Presidential Memoir

Apparently, everybody’s been hopping about for the Bill Clinton memoir. 1.5 million copies will be printed in June. The release is timed to avoid competing with John Kerry. But I have to ask: What’s to get excited about? Here are some reasons why I probably won’t read the Clinton memoir:

A LAMEASS TITLE: My Life? Jesus, Bill, why not call it What I Did Last Summer (And A Few Things I Did During My Eight Years in the White House)?

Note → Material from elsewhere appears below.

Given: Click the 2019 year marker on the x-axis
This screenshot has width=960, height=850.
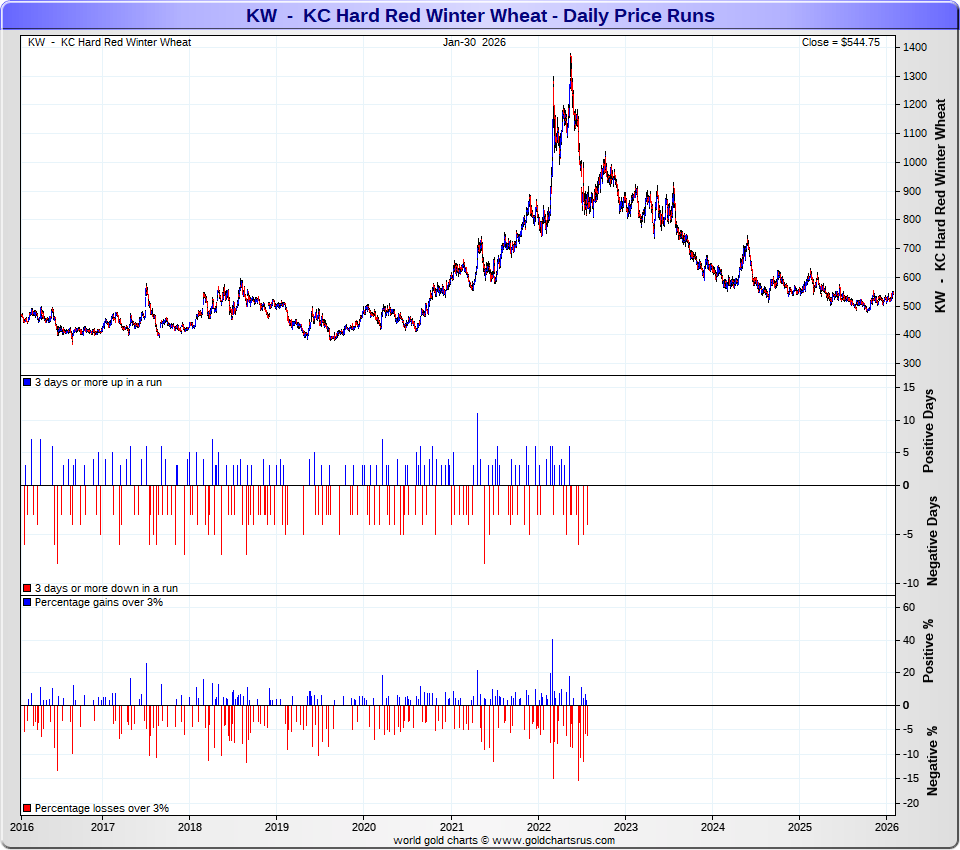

CLINTON DOESN’T SUFFER FROM HYPERGRAPHIA: Apparently, Clinton now works “late in the evening,” leaving rep Robert Barnett to cover his ass. This suggests a rushed work, one almost immediately schlepped from the word processor to the printing press. Will we see long, clause-laden sentences that will put us to sleep or something anticlimactic like Hilary’s “shocked” moment from Living History?

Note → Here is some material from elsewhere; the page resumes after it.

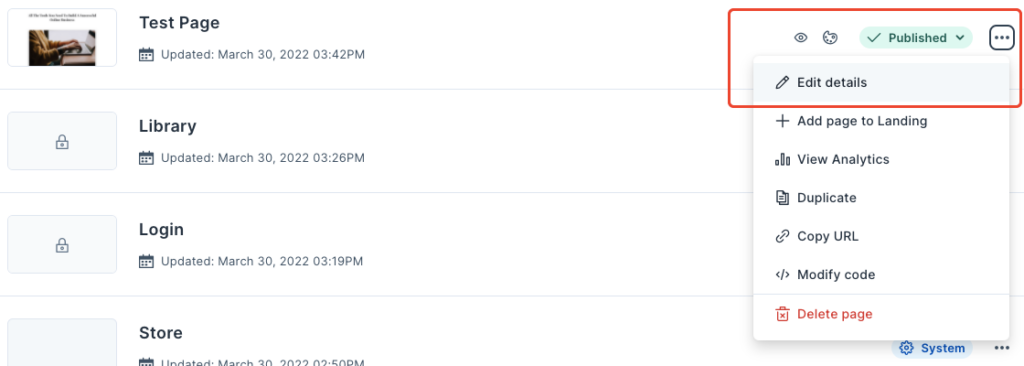
Task: Click the Test Page title link
Action: [179, 23]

THE $10 MILLION ADVANCE: If you’re getting $10 million to spill your soul, you better dish some dirt. I don’t think we’ll ever get a solid explanation for the presidential cigar. (Remember that?) Nor will Bill confess to us why he’s fond of big-haired women. Since he owes us at least that much, and won’t deliver, no quid pro quo here, Bubba.

CLINTON ON A BOOK TOUR: Orating to a handful of people in a Barnes & Noble in Peoria seems a sad step down from a man who once packed halls for a few thousand a pop.

NYTBR Meets Maxim

From Publisher’s Lunch:

Though he stepped carefully around specifics, Tannenhaus confirmed that the process of changing the review has already begun and will build to a full “relaunch” and redesign this fall. He confidently declared, “You’ll see a much different book review.”

Most potential changes were positioned as things “we are looking at,” but the roster included turning more full-page 1,400-word reviews into more 600 to 700-word reviews, pushing reviewers to do their work more quickly, finding new and regular ways of covering commercial fiction (by “taking it own its own merits and trying to find what it is that readers are responding to”) and tweaking the “in brief” reviews in a way “that we hope will spotlight them a little bit more.” Tannenhaus made it clear that he will start reviewing authors who have “consistently been on the bestseller list” but not generally gotten reviewed in the newspaper. In the reviews he would “like a little stronger opinion as well.” Plus, authors with a “legitimate grievance” about how they are reviewed should find their letters getting printed more frequently. “If an author think he hasn’t gotten a fair shake, then the letter runs and the reviewer gets the chance to respond.”

So, Mr. Tanenhaus, can we expect some sidebars on how many times Zadie Smith upsets her neighbors? And that quick-on-the-draw approach will work great with heavier novels like Cloud Atlas or The Confusion.

Lawrence Block — Bitchier Than Second Place to Prom Queen

What’s the greatest problem of our age? The stripping of civil liberties? No. The troubling situation in Iraq? No again. The unilateral atmosphere? No, no, no! No kewpie doll for you! You ain’t connected, babe. The heavy issue, which involves the writing of 1,000 word essays for the Voice, is book signing, dammit! To which one can only reply, if you don’t want to put out, don’t spread ’em!